> _PFLICHTAUFGABEN_:
A: Was soll laut dem Auszug über die Arbeit am Sonett-Rohling dort geschehen, wo die gelinden Erdbeben den bevorstehenden Vulkanausbruch ankündigen?
B: Führen Sie den Auszug über die Arbeit am Sonett-Rohling weiter, beginnend nach seinem letzten Satz.

> _BEREITGESTELLTER AUSZUG_:
Guten Morgen, tutti insieme.

7.14 Uhr:
[Dallapiccola, Frammenti di Saffo.]
Das nächste, ein zum zweiten Mal auf abc-abc-de-de verkürztes Sonett fertig und sogar schon den darauffolgenden Übergang, der den e-Reim aufnimmt, den Text insgesamt aber s o fortsetzt:

e – f – g | h – h | i – i | j – k – e,

so daß die e-Reime die nächste Form mit der wiederfolgenden verklammern; die Überarbeitung des dann fertigen Rohling wird so etwas auch über die Rhythmen herzustellen versuchen. Meine Idee ist es darüber hinaus, daß dort, wo die gelinden Erdbeben den bevorstehenden Vulkanausbruch ankündigen, jeweils das strenge Versmaß b r i c h t, jedenfalls deutlich gestört ist. Auch das wird die Überarbeitung stärker herausformen müssen, als es bislang der Fall ist. Was ich noch n i c h t weiß, das ist, wie ich mit dem bislang >>>> in völlig freiem Rhythmus geschriebenen Anfang, dem Wind-Hymnos, schließlich umgehen werde. Ich will da aber so lange noch nichts verändern, bis der ganze Rohling fertig ist.

> _EINTRÄGE_:
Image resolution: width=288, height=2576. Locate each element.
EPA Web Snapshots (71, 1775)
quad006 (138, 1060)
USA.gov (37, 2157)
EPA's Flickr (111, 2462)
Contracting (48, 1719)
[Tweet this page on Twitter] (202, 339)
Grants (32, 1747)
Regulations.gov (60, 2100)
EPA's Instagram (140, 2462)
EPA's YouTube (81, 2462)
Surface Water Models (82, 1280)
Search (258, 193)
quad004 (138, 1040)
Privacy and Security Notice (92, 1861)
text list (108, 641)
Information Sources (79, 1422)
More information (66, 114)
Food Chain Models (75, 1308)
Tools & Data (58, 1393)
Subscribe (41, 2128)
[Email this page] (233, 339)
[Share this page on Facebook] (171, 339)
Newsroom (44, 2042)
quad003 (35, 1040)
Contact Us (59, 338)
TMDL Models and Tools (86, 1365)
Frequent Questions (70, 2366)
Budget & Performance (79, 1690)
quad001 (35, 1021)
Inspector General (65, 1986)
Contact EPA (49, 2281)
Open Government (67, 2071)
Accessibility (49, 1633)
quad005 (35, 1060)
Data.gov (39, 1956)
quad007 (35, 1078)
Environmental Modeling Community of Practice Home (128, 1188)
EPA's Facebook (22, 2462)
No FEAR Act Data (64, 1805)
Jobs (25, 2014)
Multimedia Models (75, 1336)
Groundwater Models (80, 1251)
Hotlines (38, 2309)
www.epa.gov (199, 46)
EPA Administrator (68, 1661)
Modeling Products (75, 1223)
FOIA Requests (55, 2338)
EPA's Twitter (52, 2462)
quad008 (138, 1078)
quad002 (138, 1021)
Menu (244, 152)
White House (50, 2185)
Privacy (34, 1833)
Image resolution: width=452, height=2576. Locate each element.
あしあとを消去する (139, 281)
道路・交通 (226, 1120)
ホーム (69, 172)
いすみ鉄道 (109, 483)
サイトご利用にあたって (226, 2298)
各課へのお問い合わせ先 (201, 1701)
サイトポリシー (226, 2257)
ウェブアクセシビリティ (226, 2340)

> _ERGEBNISSE DER ÜBUNG_:
A: Dort soll jeweils das strenge Versmaß brechen oder zumindest deutlich gestört sein.

B:
Dafür habe ich jetzt die kleine Blumen-Schummelei, von der ich Ihnen >>>> gestern um 18.16 Uhr schrieb, aus Gründen durchzuhaltender Strenge wieder rückgängig gemacht; das ging auch, weil, wie ich jetzt recherchiert hab, besonders pelargonium graveolens sich durch einen Rosenduft auszeichnet, was einerseits gut zu der alten Frau paßt und andererseits mit „Rose“ genau den mythischen Ton anschlägt, den ich >>>> in der entsprechenden Szene haben möchte. Nun hätte ich gern noch nachgeschaut, ob sich mit der Geranie eine symbolische Bedeutung verbindet, aber weder Grimms Deutsche Myhologie, noch meine Symbollexika, noch das Handbuch des Deutschen Aberglaubens, noch Ranke-Graves, Walker oder Frankenberg geben da irgend eine Auskunft; auch ist im Netz nichts zu finden. Sollte jemand unter Ihnen etwas darüber wissen, wär ich für Hinweise dankbar. Ansonsten setze ich eine Bedeutung.
Ah ja, da ich Sie gerade anspreche und da ich gerade einmal wieder Dallapiccolas Sapho-Fragmente höre: wer noch Interesse am >>>> San-Michele-Hörstück hat, möge sich ebenfalls >>>> melden. Was mir in Erinnerung bringt, daß ich unbedingt mit Zenke vom Deutschlandfunk wegen des zu schreibenden Stromboli-Hörstücks telefonieren muß. Ich hab jetzt den Impuls, die AEOLIA-GESÄNGE rezitierend als Grundlage zu nehmen. Nur wird das mal wieder zu den Erwartungen nicht passen, die der Funk an ein Feature, selbst ein poetisches, stellt.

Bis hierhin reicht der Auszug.